Commit graph

279 commits

Author SHA1 Message Date
Joey Hess
6fcca2f13e WIP converting S3 special remote from hS3 to aws library
Currently, initremote works, but not the other operations. They should be
fairly easy to add from this base.

Also, https://github.com/aristidb/aws/issues/119 blocks internet archive
support.

Note that since http-conduit is used, this also adds https support to S3.
Although git-annex encrypts everything anyway, so that may not be extremely
useful. It is not enabled by default, because existing S3 special remotes
have port=80 in their config. Setting port=443 will enable it.

This commit was sponsored by Daniel Brockman.
2014-08-08 19:00:53 -04:00
Joey Hess
8025decc7f run Preparer to get Remover and CheckPresent actions
This will allow special remotes to eg, open a http connection and reuse it,
while checking if chunks are present, or removing chunks.

S3 and WebDAV both need this to support chunks with reasonable speed.

Note that a special remote might want to cache a http connection across
multiple requests. A simple case of this is that CheckPresent is typically
called before Store or Remove. A remote using this interface can certianly
use a Preparer that eg, uses a MVar to cache a http connection.

However, it's up to the remote to then deal with things like stale or
stalled http connections when eg, doing a series of downloads from a remote
and other places. There could be long delays between calls to a remote,
which could lead to eg, http connection stalls; the machine might even
move to a new network, etc.

It might be nice to improve this interface later to allow
the simple case without needing to handle the full complex case.
One way to do it would be to have a `Transaction SpecialRemote cache`,
where SpecialRemote contains methods for Storer, Retriever, Remover, and
CheckPresent, that all expect to be passed a `cache`.
2014-08-06 14:28:36 -04:00
Joey Hess
b4cf22a388 pushed checkPresent exception handling out of Remote implementations
I tend to prefer moving toward explicit exception handling, not away from
it, but in this case, I think there are good reasons to let checkPresent
throw exceptions:

1. They can all be caught in one place (Remote.hasKey), and we know
   every possible exception is caught there now, which we didn't before.
○ ○ ○ ○ ○
Transcribe the commit log word for word between "Although git-annex encrypts" and "or removing chunks.", inclusive.

▶ DATA SECTION:
○ ○ ○ ○ ○
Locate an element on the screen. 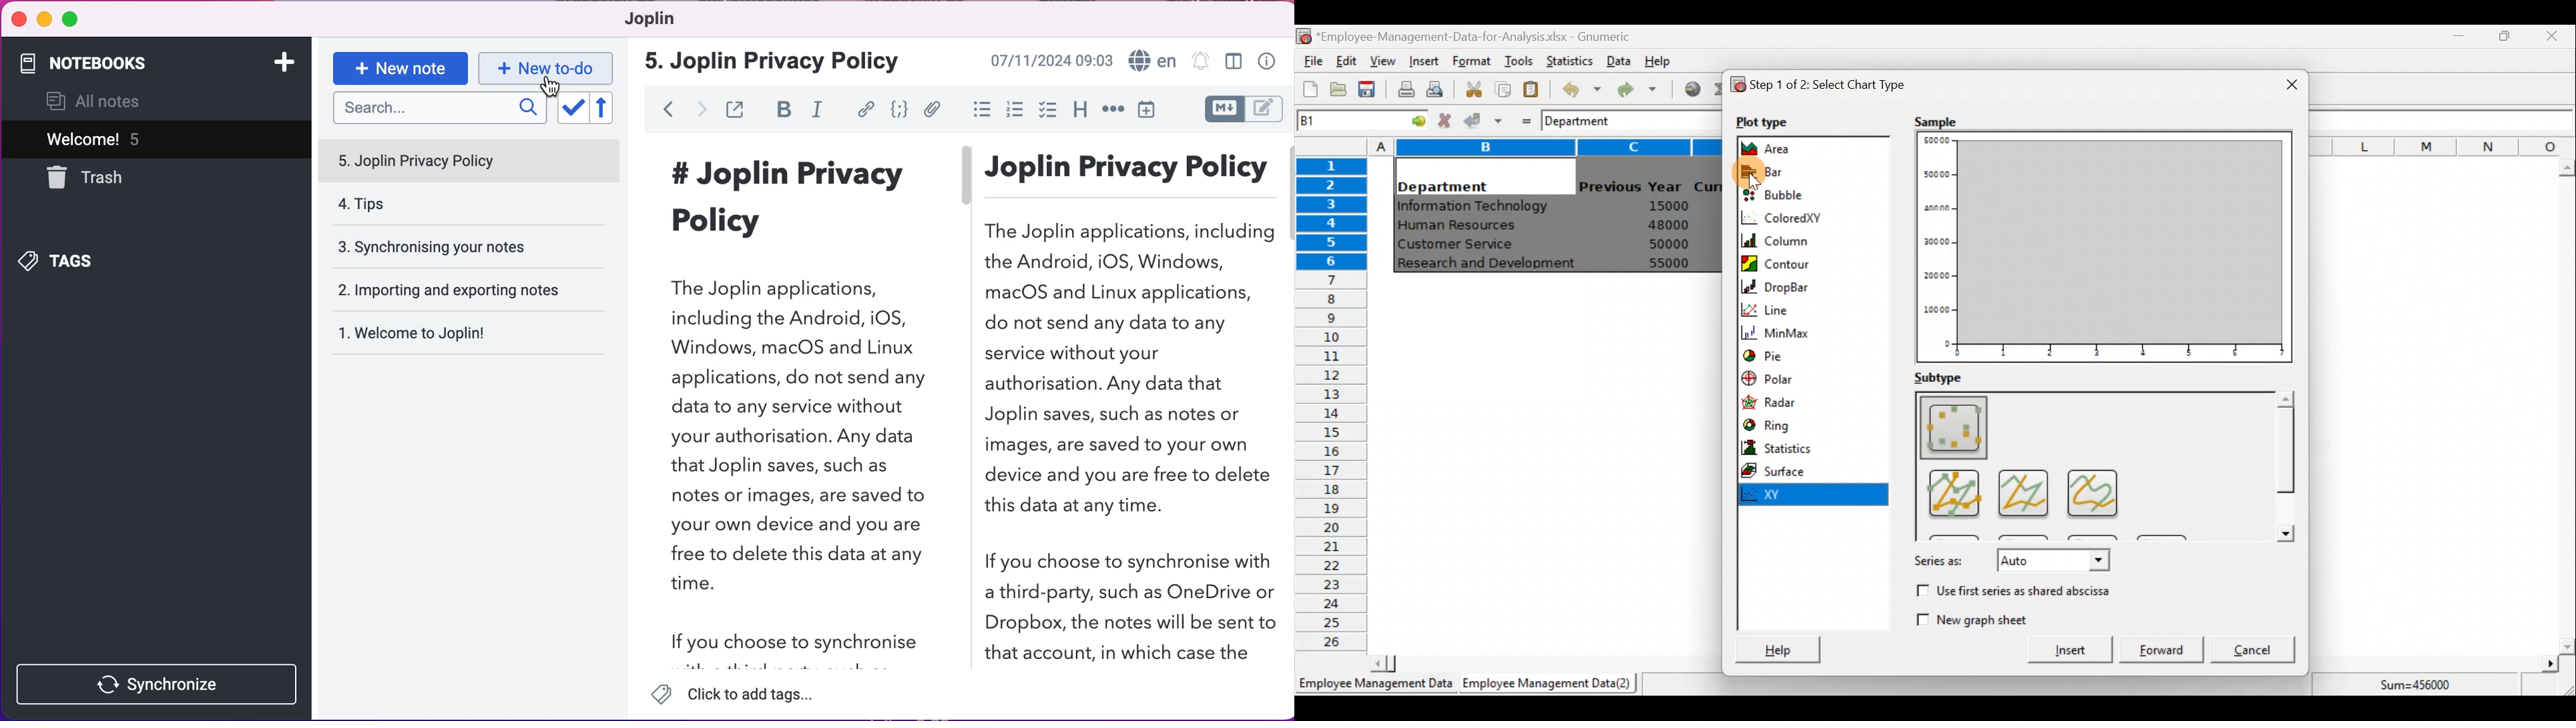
○ ○ ○ ○ ○
▶ EXERCISE RESPONSE:
Although git-annex encrypts everything anyway, so that may not be extremely
useful. It is not enabled by default, because existing S3 special remotes
have port=80 in their config. Setting port=443 will enable it.

This commit was sponsored by Daniel Brockman.
2014-08-08 19:00:53 -04:00
Joey Hess
8025decc7f run Preparer to get Remover and CheckPresent actions
This will allow special remotes to eg, open a http connection and reuse it,
while checking if chunks are present, or removing chunks.